Always encode your Requests payloads in Python

At Bixoto, we use a lot of different APIs to interface with suppliers and other services. Today, I was working with an XML API using requests (via api_session) and xmltodict.

TL;DR: use requests.post(url, data=my_string.encode("utf-8")) and not requests.post(url, data=my_string).
Long version below:

The simplified code looked like this:

from api_session import APISession
import xmltodict


class TheClient(APISession):
    def post_xml_api(self, path: str, payload: dict) -> dict:
        # Transform a dict into an XML string
        xml = xmltodict.unparse(payload)

        # POST it to the API
        response = self.post_api(
            path,
            data=xml,
            headers={"Content-Type": "application/xml; charset=utf-8"},
        )
        # Parse the response XML as a dict again
        response.encoding = response.apparent_encoding
        return xmltodict.parse(response.text)
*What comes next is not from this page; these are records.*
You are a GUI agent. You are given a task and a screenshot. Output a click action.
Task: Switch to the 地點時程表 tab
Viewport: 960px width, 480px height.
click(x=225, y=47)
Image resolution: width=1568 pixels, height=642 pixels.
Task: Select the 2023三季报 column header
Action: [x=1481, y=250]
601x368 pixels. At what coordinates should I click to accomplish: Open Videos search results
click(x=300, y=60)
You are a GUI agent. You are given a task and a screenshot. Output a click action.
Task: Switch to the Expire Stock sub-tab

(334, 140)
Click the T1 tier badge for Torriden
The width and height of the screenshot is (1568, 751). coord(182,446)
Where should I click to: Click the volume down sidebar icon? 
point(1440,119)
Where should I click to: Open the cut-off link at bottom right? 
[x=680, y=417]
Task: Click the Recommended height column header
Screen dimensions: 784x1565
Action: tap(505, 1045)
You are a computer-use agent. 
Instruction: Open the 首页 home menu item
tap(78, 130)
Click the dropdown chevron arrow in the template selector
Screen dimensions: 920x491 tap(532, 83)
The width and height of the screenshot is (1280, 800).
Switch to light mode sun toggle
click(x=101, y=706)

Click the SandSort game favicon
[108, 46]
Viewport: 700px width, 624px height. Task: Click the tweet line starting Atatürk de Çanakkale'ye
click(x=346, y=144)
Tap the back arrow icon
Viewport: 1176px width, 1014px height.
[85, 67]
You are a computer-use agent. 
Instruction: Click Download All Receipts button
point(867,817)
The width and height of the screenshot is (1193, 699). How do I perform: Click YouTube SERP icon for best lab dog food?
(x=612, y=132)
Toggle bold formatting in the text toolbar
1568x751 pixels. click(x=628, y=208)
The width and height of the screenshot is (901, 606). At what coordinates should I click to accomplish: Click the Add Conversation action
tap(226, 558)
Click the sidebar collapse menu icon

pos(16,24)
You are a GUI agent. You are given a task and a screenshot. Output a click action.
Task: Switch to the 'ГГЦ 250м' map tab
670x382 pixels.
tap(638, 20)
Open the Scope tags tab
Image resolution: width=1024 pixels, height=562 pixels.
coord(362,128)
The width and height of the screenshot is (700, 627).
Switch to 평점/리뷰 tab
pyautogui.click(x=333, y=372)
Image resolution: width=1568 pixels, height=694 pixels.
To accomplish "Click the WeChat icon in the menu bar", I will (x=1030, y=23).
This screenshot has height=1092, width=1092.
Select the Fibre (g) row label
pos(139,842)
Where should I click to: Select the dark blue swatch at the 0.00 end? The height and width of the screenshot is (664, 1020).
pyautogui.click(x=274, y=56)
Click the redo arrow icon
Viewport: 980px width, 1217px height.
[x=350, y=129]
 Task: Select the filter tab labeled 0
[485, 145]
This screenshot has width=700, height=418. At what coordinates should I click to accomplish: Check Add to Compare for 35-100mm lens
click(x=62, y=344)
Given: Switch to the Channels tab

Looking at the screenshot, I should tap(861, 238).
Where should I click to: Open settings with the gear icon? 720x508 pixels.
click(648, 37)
    def hello(self, name: str) -> str:
        res = self.post_xml_api("/hello", {"name": name})
        return res["message"]


# ...
client = TheClient(base_url="...")
print(client.hello("John"))  # => "Hello John!"

This worked great until I called client.hello() with a name that contained accents, such as “Élise”. The API provider complained that it wasn’t receiving UTF-8 data.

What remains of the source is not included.